» **Problem description**:
Go over the listing below line by line, and return each one holding the string "will".

──────────

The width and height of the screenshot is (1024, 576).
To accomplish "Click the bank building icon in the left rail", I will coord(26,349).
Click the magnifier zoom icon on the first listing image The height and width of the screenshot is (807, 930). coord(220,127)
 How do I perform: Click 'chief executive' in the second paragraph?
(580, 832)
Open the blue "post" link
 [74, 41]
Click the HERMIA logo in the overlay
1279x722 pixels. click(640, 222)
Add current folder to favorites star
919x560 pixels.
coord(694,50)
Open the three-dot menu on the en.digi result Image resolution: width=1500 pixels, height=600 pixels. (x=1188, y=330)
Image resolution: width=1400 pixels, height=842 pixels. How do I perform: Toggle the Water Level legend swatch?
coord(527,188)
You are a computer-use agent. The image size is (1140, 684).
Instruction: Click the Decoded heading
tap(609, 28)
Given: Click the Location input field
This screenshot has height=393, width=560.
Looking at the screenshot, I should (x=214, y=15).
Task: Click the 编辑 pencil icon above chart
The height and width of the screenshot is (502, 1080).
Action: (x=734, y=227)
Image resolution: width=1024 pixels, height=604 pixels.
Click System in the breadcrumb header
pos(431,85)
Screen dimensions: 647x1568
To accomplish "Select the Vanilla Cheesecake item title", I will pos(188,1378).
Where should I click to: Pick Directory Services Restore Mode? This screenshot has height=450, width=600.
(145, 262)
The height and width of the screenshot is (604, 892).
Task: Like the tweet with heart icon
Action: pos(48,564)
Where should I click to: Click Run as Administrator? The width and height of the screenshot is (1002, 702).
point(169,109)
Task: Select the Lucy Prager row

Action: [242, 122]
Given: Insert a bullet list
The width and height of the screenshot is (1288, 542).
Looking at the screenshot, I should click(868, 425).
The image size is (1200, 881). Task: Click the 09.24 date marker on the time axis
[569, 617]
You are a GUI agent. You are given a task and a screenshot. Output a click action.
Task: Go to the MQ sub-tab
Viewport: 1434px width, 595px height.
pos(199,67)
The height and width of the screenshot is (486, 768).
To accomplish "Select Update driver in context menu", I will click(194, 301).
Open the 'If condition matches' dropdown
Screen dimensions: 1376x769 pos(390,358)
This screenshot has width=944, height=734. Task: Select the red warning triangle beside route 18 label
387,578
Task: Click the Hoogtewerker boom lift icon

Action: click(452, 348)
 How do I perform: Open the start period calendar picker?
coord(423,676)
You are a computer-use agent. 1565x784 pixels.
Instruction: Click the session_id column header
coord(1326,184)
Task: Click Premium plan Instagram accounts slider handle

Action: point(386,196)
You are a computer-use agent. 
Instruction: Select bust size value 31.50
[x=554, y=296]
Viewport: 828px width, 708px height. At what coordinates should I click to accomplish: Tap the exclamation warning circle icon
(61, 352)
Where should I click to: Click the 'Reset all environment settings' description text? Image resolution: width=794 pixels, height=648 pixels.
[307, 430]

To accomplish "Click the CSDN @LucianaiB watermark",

──────────

» **Result of this task**:
To accomplish "Click the bank building icon in the left rail", I will coord(26,349).
To accomplish "Select the Vanilla Cheesecake item title", I will pos(188,1378).
To accomplish "Select Update driver in context menu", I will click(194, 301).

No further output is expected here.